The mother of a toddler, Shalit begins her new book with an account of a trip to her local toy store--which had disturbing echoes of a red-light district. Never mind that Marvin Gaye was singing "When I get that feeling, I want sexual healing" on the store's speakers. "In the doll section," Shalit recalls, "only dolls in tight-fitting, provocative outfits stared out at me, all wearing heavy makeup and self-satisfied, flirty expressions. The young sprite browsing next to me, who looked about seven years old, wore a purple cropped top and peep-toe wedges with heels two inches high--an outfit that seemed to mock the very idea of finding a suitable doll for a little girl."

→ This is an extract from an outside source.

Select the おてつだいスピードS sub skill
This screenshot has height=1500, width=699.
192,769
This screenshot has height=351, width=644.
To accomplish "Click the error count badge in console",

The "Bratz Babyz" dolls Shalit was looking at included a "Babyz Nite Out" doll wearing "fishnet stockings, a hot-pink micromini, and a black leather belt." The box tells you the Babyz are for the "four-plus" set, but kids of two and three can be seen with them at your local playground. Shalit visited the manufacturer's website, and observed: "Many of the 'Babyz' ... are posed very seductively, showing off their slick lips and teeny-weeny underpants. The Baby Bratz doll 'Phoebe' is garbed in a fluffy pink fur with matching lingerie, and her twin, 'Roxxi,' is stuffed into red-hot lingerie and a black leather jacket." Companion Bratz books that are advertised to girls three and up ask girls what they wear when they "want to look hot for an extra special occasion." Shalit is right to call this "creepy."
So much for the bad news, the "Wild"; now let's look at the "Mild."
Shalit says that in a culture where "being publicly sexual has become the only acceptable way for girls to demonstrate maturity," it's heartening that it's not so much the older folks--like Tipper Gore and other politically connected angry moms--who are fighting back, as it is the young girls themselves. The smut is still out there, and it's often in your face--even when you're with your kids. But it's not going unchallenged.